*To do:* Edit the entries from the line containing "Image resolution: width=1456 pixels, height=819 pixels. Describe" through the end of the entries by replacing "screenshot" with "screen capture" and leaving everything else unchanged.

*Data to use:*
- - - - - - -

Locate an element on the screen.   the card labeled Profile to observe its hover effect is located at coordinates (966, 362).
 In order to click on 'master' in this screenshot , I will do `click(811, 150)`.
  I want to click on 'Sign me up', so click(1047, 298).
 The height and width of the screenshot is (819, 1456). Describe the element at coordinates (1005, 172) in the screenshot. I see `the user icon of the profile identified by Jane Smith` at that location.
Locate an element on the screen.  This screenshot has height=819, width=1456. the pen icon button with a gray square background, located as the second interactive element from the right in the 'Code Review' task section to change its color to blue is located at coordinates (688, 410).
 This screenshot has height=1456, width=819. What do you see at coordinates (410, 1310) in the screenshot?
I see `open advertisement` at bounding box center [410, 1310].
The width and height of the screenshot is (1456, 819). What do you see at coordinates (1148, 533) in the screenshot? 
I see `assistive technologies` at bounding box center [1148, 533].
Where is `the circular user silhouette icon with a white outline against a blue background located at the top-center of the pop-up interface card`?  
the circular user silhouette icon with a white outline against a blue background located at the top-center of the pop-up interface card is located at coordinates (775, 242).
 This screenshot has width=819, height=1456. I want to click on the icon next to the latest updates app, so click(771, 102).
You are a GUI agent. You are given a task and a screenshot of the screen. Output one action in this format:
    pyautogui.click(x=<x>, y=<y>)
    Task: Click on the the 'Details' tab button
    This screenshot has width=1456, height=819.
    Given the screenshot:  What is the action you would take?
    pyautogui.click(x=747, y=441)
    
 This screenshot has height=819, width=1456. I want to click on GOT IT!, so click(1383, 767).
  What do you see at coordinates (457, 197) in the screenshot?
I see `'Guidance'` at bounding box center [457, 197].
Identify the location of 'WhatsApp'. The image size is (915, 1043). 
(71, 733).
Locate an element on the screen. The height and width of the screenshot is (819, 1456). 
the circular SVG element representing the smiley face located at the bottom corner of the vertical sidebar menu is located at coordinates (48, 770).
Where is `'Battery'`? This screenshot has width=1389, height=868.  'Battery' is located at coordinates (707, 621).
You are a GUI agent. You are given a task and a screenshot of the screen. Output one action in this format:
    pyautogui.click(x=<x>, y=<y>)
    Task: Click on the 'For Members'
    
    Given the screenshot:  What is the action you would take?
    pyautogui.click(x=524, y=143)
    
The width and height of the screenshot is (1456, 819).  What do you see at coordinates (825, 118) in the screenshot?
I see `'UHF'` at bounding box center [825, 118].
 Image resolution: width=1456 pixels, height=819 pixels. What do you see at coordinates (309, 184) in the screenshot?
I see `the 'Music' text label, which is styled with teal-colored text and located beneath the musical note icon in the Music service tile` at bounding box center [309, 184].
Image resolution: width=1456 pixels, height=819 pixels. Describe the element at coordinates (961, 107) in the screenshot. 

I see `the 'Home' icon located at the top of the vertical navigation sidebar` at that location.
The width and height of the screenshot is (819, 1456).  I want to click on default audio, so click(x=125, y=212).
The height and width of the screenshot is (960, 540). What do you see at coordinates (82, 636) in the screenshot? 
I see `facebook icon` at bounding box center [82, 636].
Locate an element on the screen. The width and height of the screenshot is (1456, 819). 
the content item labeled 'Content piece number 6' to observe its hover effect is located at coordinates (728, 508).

- - - - - - -

*Response to this task:*
Image resolution: width=1456 pixels, height=819 pixels. Describe the element at coordinates (961, 107) in the screen capture. 

I see `the 'Home' icon located at the top of the vertical navigation sidebar` at that location.
The width and height of the screen capture is (819, 1456).  I want to click on default audio, so click(x=125, y=212).
The height and width of the screen capture is (960, 540). What do you see at coordinates (82, 636) in the screen capture? 
I see `facebook icon` at bounding box center [82, 636].
Locate an element on the screen. The width and height of the screen capture is (1456, 819). 
the content item labeled 'Content piece number 6' to observe its hover effect is located at coordinates (728, 508).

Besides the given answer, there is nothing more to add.